:: Material for this exercise

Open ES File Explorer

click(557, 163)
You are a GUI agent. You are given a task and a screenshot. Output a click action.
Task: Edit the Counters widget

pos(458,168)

::::
:: Material for this exercise

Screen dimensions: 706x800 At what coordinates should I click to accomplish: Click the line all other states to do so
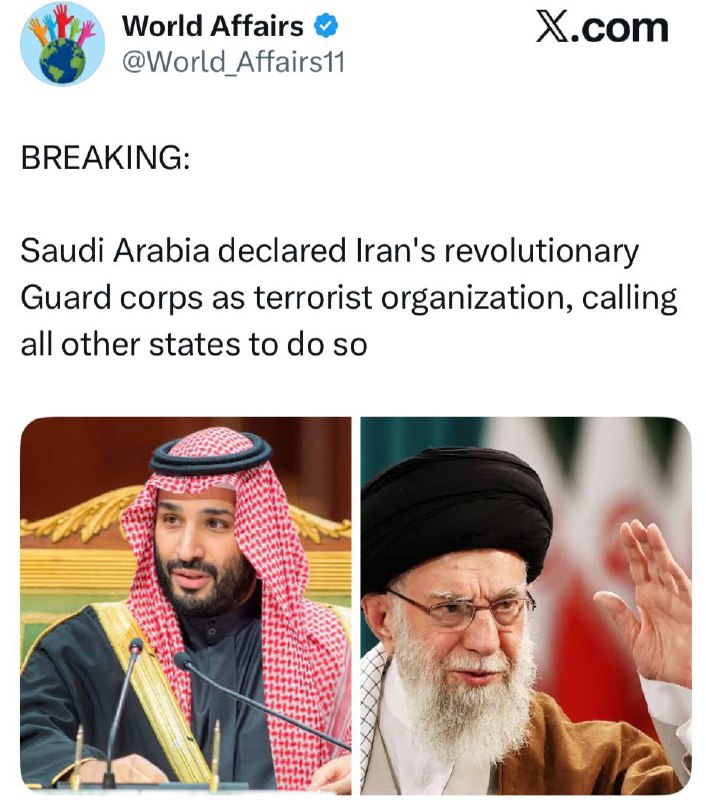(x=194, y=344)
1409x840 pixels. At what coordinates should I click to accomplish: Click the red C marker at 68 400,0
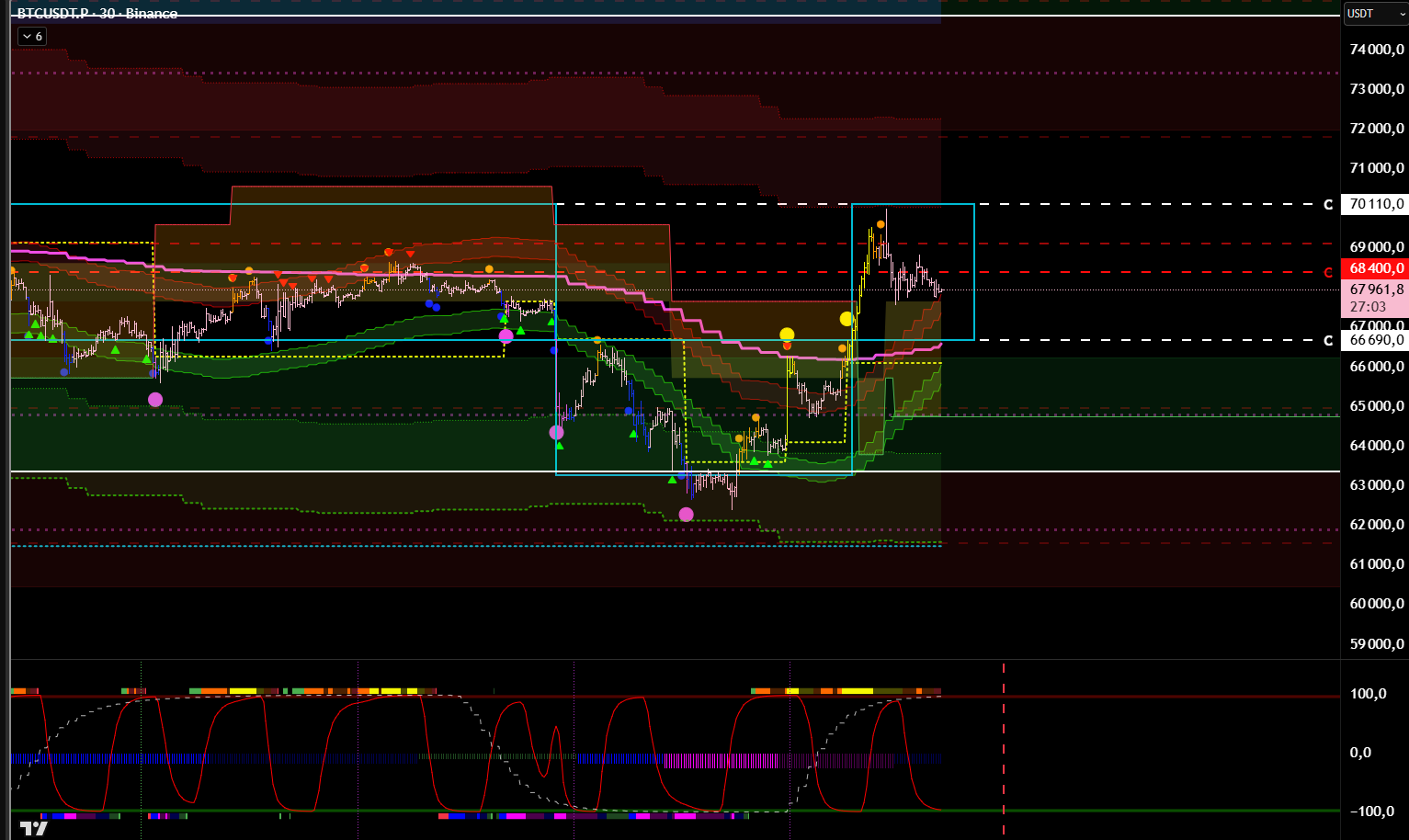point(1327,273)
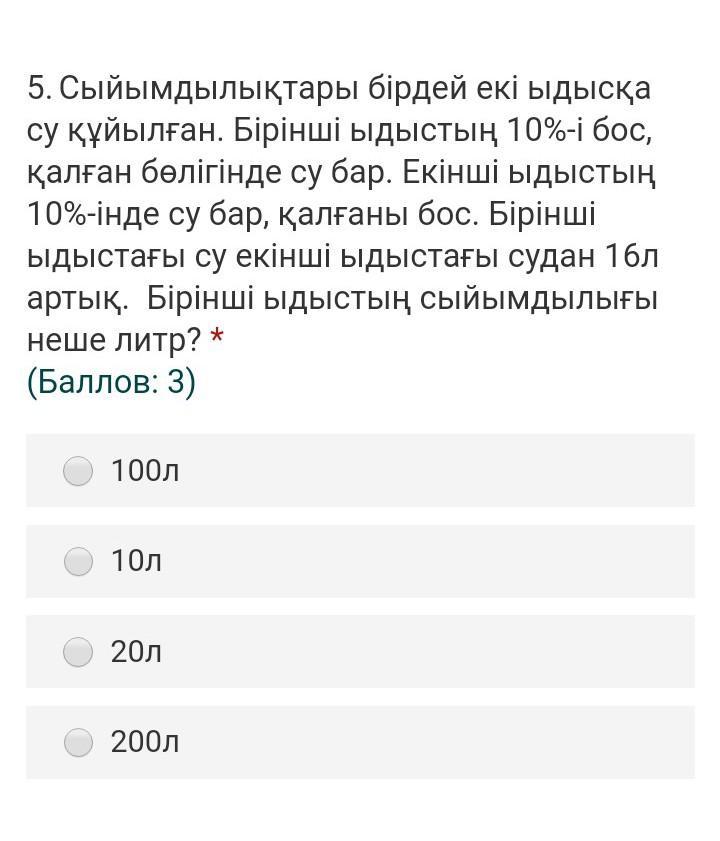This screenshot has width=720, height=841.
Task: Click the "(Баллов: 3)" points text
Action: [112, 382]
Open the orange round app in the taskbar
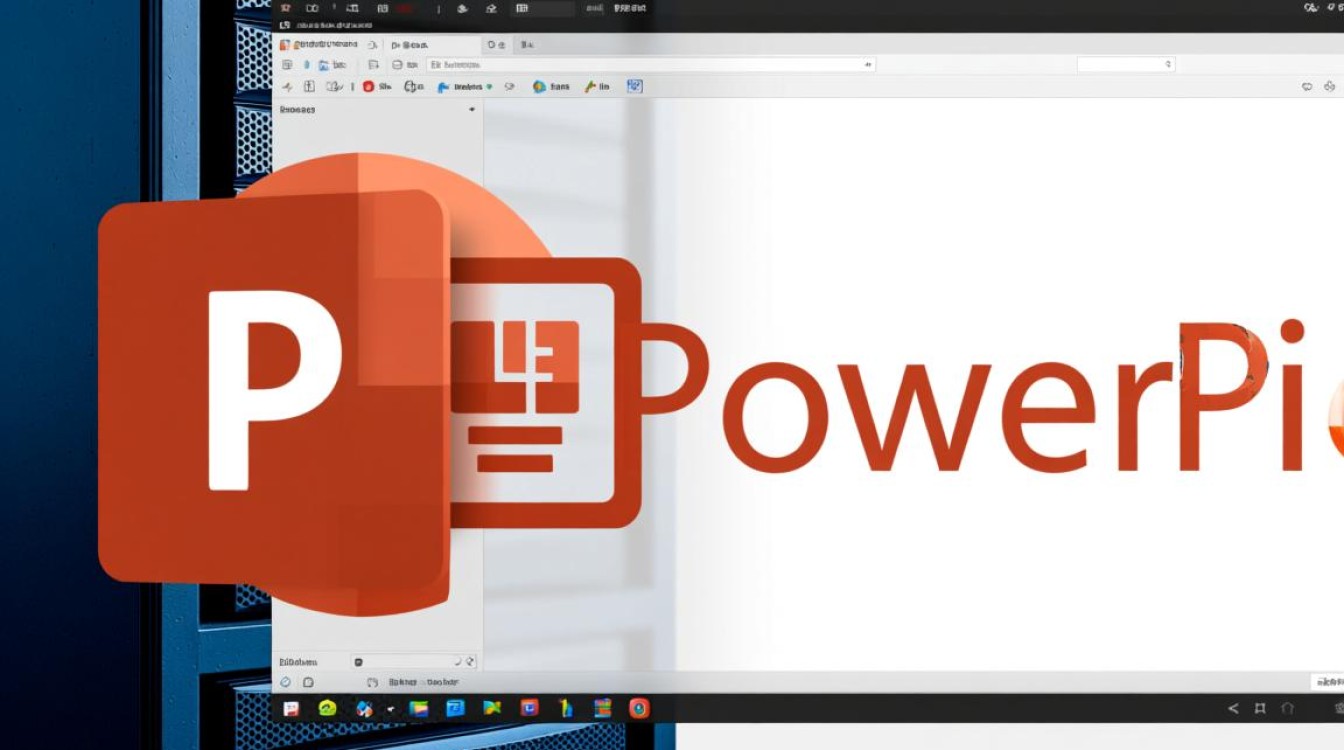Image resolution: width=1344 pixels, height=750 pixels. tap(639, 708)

::::

Copy the lines from the one containing "1409x840 pixels. At" through the one containing "Image resolution: width=1344", including both, and reproduce them without alteration, leaving out the pictures.

1409x840 pixels. At what coordinates should I click to accomplish: Click the red C marker at 68 400,0
point(1327,273)
This screenshot has width=720, height=841.
Task: Click the "(Баллов: 3)" points text
Action: [112, 382]
Open the orange round app in the taskbar
Image resolution: width=1344 pixels, height=750 pixels. tap(639, 708)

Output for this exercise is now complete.